Ama bunaldığım, sıkıldığım, yorulduğum doğru.

Kocaman, kumlu ve paslı bir kovanın içindeyiz hepimiz.

Birileri kovayı sallayıp duruyor.

Biz de sallanıyoruz; sağa, sola, aşağı, yukarı...

O arada bir şeyler söylemeye ve yazmaya çalışıyoruz.

Söz ve yazı, küçük bir hava kabarcığı gibi kovanın yüzeyine doğru yükselmeye çalışıyor.

Ama tam o anda yine sallanıyor kova, kir pas birbirine karışıyor.

                                             *     *     *

İki saattir deniz kenarında bir çay bahçesinde oturuyorum.

Ve iki saattir yan masadaki üç çocuklu bir kadın (dördüncüsü de karnında) hiç susmuyor.

Tahminen 1,5-2 yaşındaki oğlu, bazen masa aralarında dolaşan kedilere bakıyor.

Kadın bunu görür görmez heyecanlanıyor ve çocuğu kucaklayıp eliyle elini kedilere doğru yönelterek hep aynı soruyu tekrarlıyor:

“Kedi nerde?
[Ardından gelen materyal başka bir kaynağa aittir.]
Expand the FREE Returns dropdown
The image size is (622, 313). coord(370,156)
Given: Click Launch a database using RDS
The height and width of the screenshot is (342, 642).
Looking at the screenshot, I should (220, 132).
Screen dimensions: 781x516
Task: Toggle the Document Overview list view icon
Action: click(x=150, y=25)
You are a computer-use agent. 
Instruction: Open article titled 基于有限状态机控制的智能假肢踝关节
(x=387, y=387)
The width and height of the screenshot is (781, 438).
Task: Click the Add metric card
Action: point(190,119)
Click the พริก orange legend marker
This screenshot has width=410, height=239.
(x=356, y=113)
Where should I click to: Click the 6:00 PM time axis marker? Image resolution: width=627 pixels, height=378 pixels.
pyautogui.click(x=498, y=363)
Kedi nerde? Kedi nerde? Kedi nerde? Kedi...”

Hep aynı soru...

Bıraksa, çocuk kendi “şahsi” gözlemleriyle belki daha ince detayları fark edebilecek.
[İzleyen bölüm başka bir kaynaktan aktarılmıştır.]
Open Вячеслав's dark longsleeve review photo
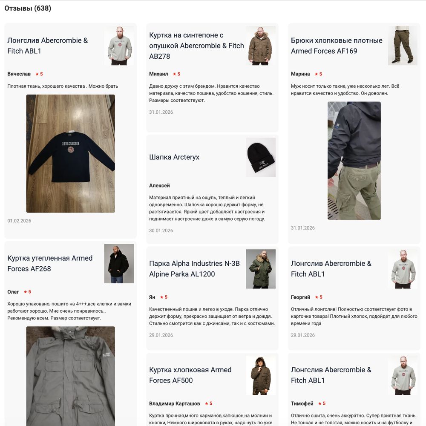The image size is (426, 426). pos(71,153)
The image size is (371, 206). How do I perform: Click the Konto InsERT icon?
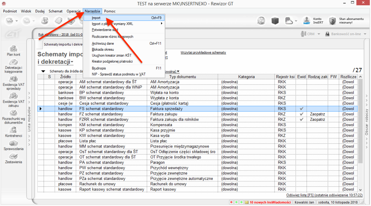(307, 21)
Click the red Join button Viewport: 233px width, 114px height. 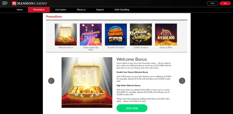(x=225, y=3)
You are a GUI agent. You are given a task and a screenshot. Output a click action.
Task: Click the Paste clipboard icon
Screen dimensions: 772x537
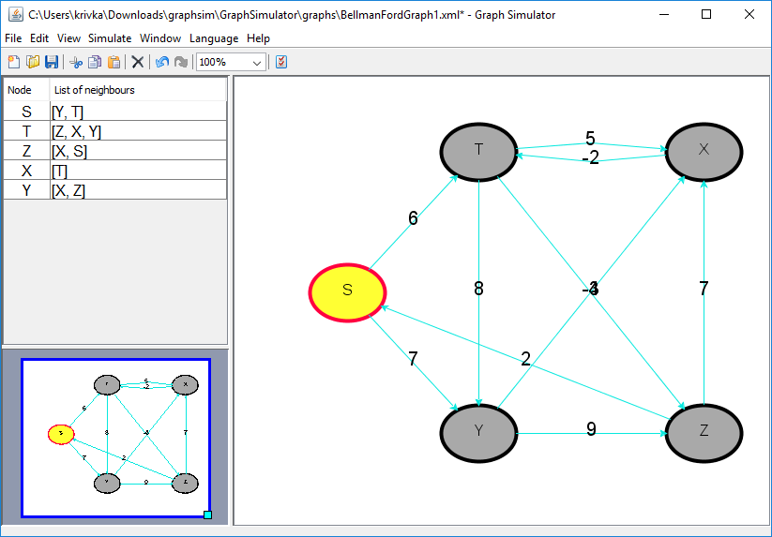click(114, 62)
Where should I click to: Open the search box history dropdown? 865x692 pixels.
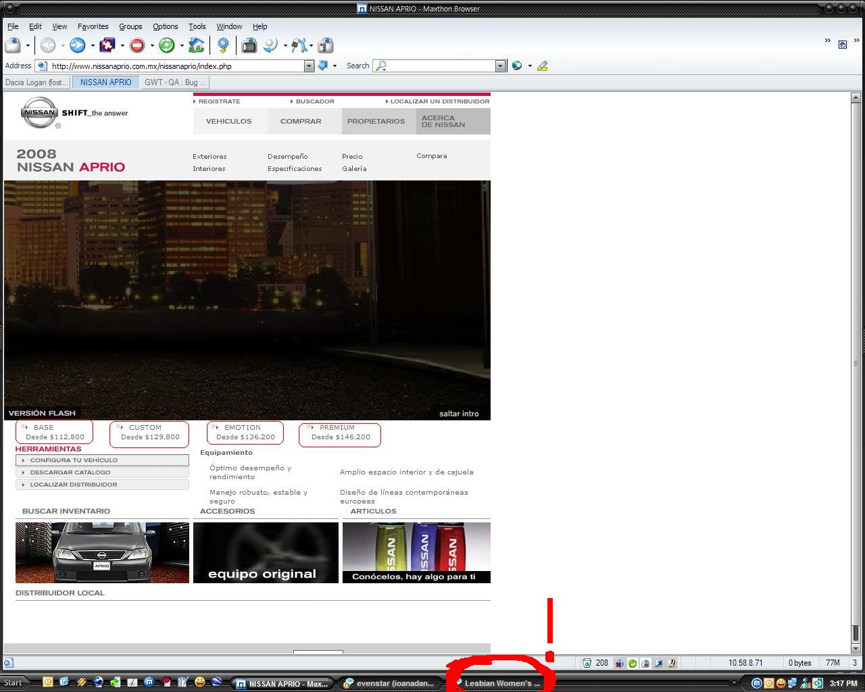(x=500, y=66)
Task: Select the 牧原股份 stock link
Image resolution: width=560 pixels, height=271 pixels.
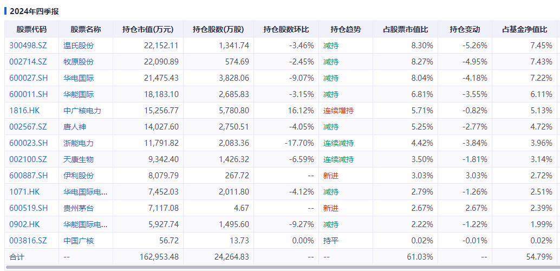Action: (79, 62)
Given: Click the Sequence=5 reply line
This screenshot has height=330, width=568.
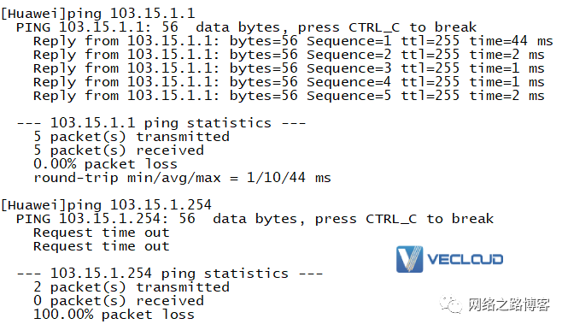Looking at the screenshot, I should point(289,96).
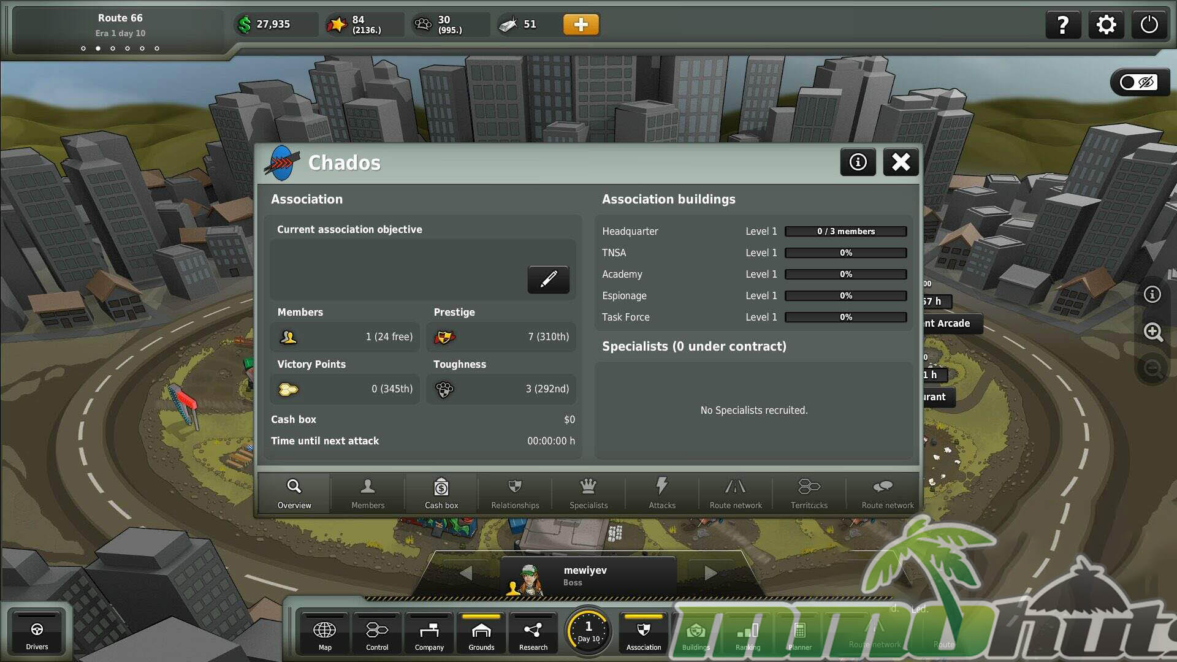Open the Day 10 clock dial
The width and height of the screenshot is (1177, 662).
[589, 631]
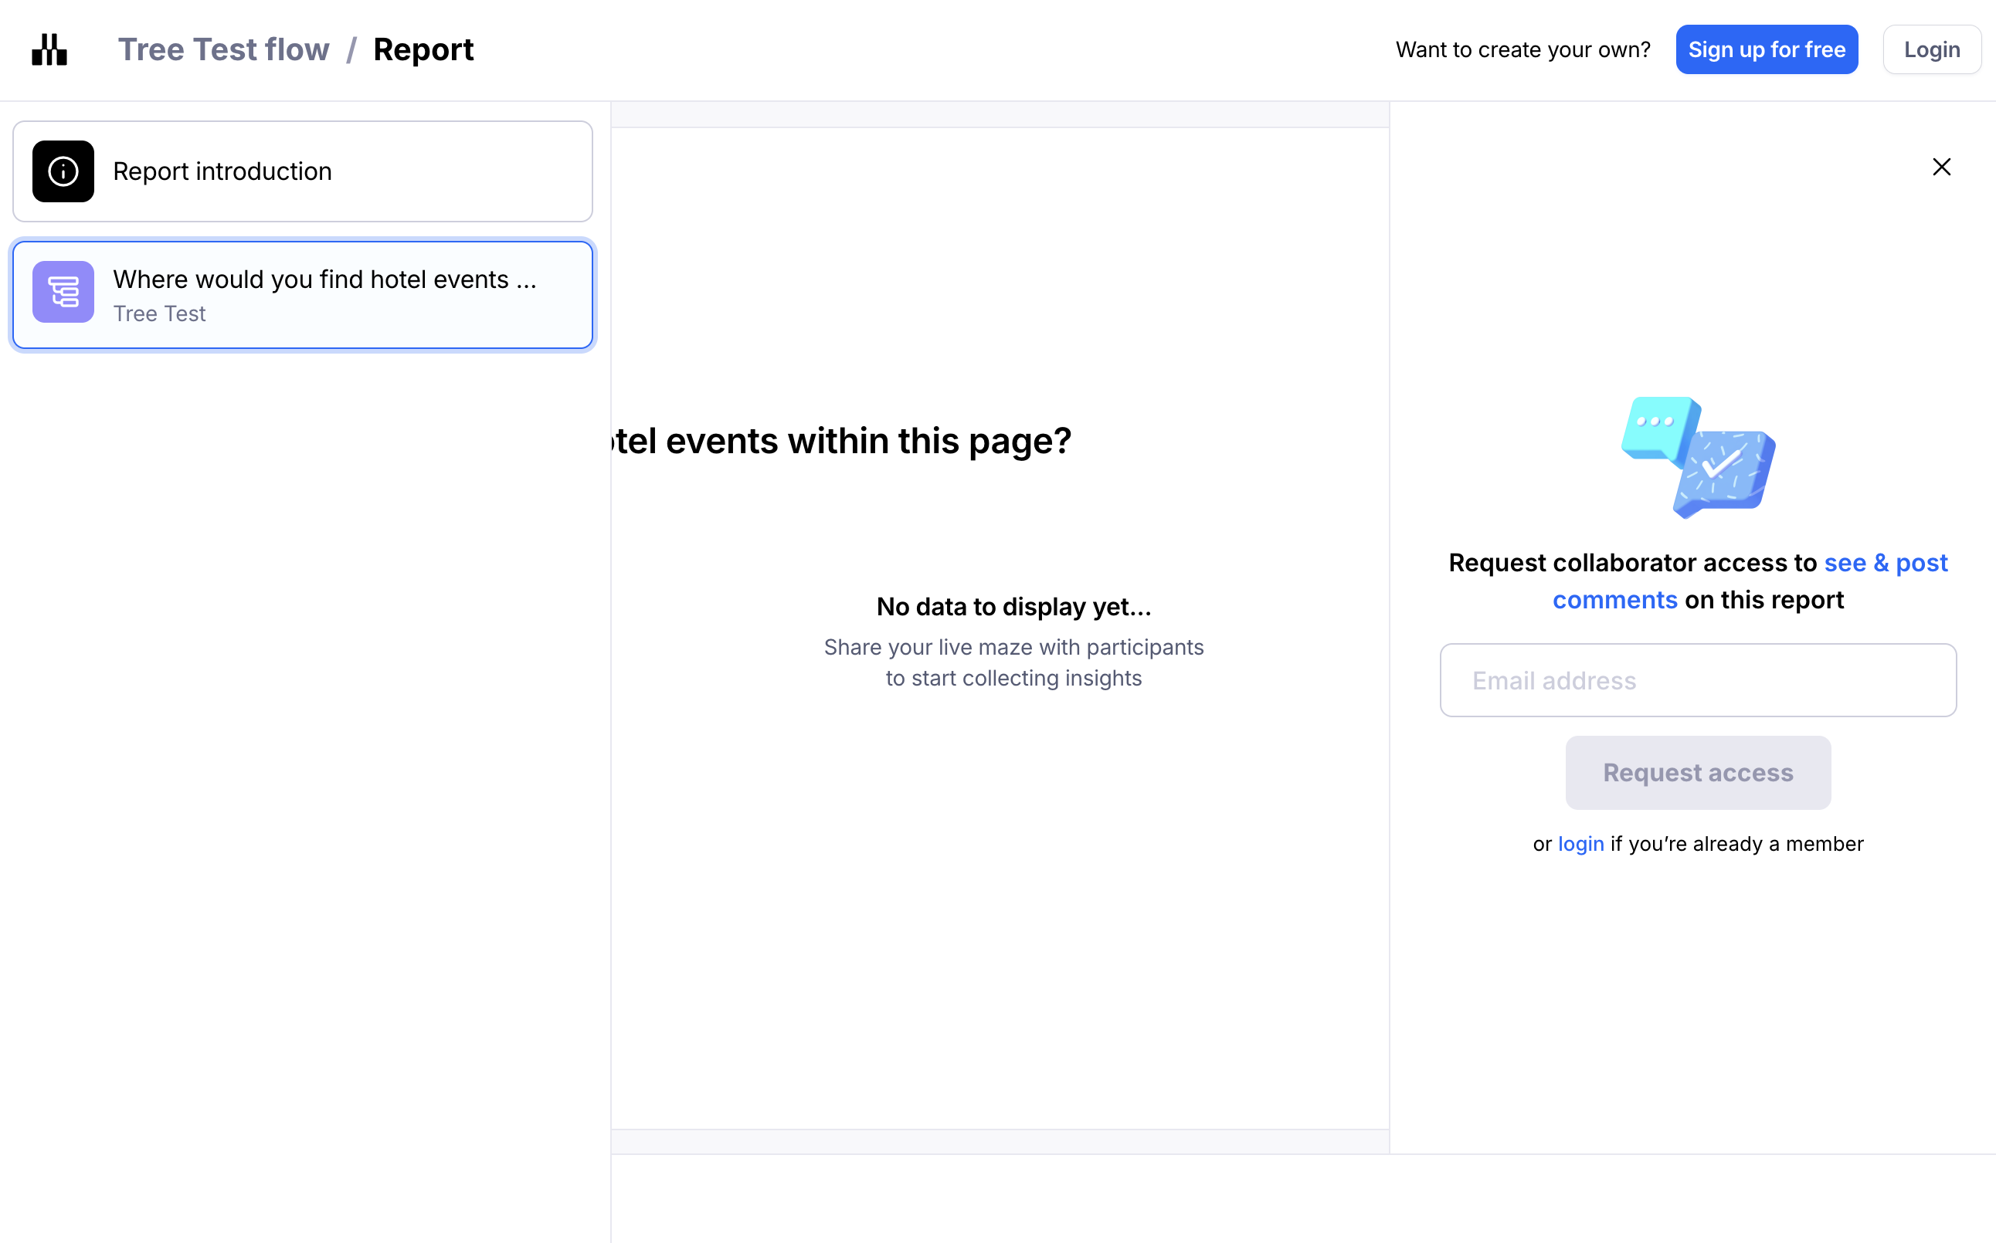The height and width of the screenshot is (1243, 1996).
Task: Click the purple Tree Test icon
Action: 63,292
Ama kadın iki saattir hep aynı taktiği izliyor:

“Kedi nerde? Kedi nerde? Kedi nerde? Kedi...”

Ara sıra çocuk “gık-mık” sesler çıkardığında kadının mutlu feryatları tüm çay bahçesini inletiyor:

“Ah, benimmm akkılllı oğluuuum.”

Doğrusu çocuğun gözlerinden zekâ fışkırdığı söylenemez.
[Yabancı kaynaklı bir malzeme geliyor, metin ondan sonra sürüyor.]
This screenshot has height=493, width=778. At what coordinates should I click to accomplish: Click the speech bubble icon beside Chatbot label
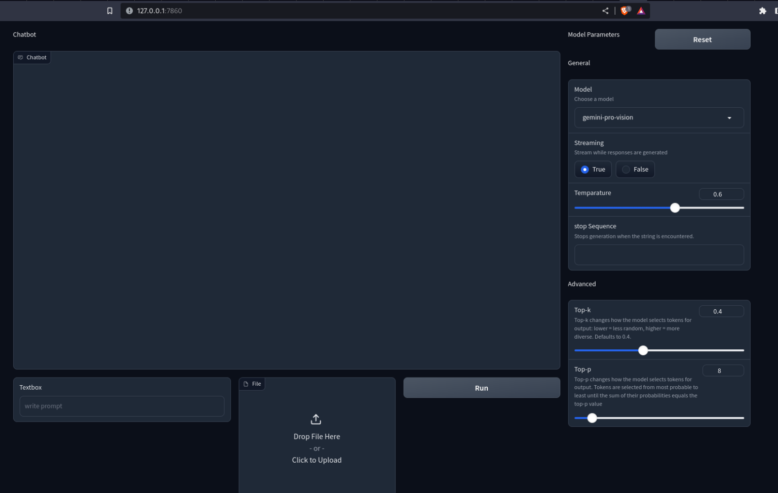(20, 57)
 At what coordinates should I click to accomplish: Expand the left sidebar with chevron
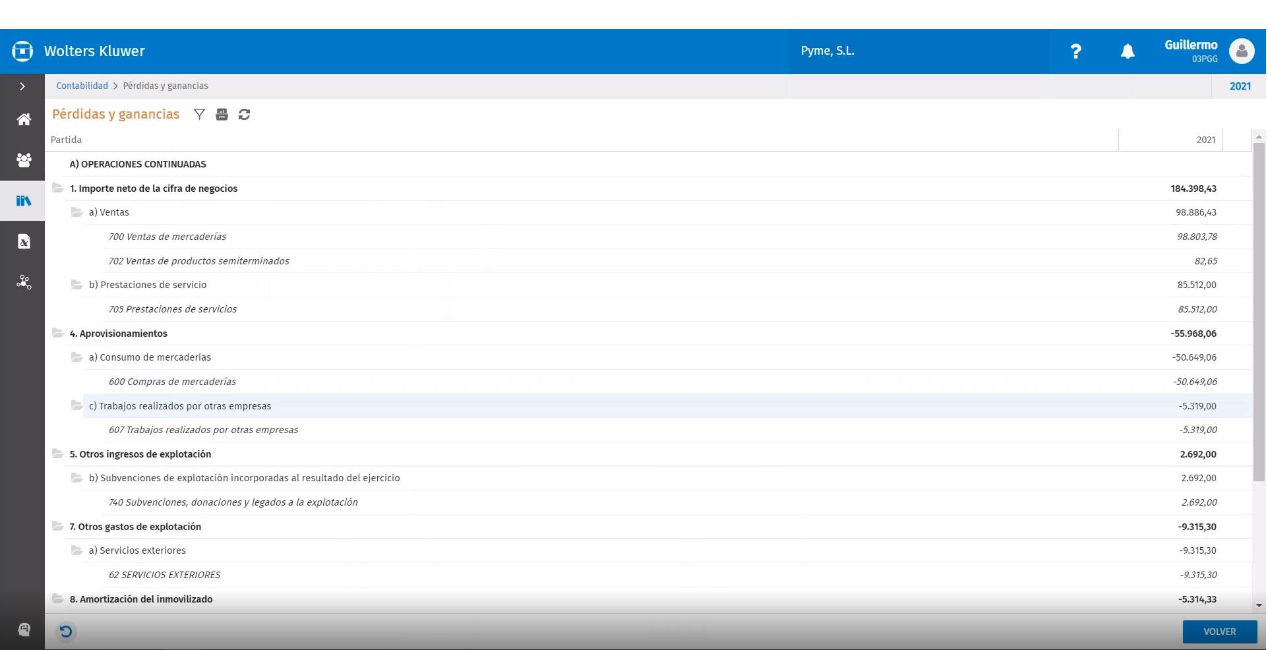point(22,86)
Bu işte annesinin “eğitim yöntemi”nin de payı vardır mutlaka:

“Kedi nerde? Kedi nerde? Kedi...”

Uzun süredir Türkiye’de yaşayan bilge bir Rus kadının dedikleri aklıma geliyor:

“Türk erkekleri genellikle fazla akıllı ve yetenekli değil. Ama nedense hepsi kendine çok güvenli. Hiçbir şey okumasalar da her şeyi bildikleri hissiyle yaşıyorlar. Galiba bunda Türkiye’de annelerin oğlan çocuklarını yetiştirme tarzının büyük etkisi var.”

Çay bahçesinden kalkıyorum.

Arkamdan aynı ses geliyor:

“Kedi nerde? Kedi...”

                                             *     *     *

“Demokrasi nöbeti” sürüyor, bütün yurtta ve “yavru vatan”da.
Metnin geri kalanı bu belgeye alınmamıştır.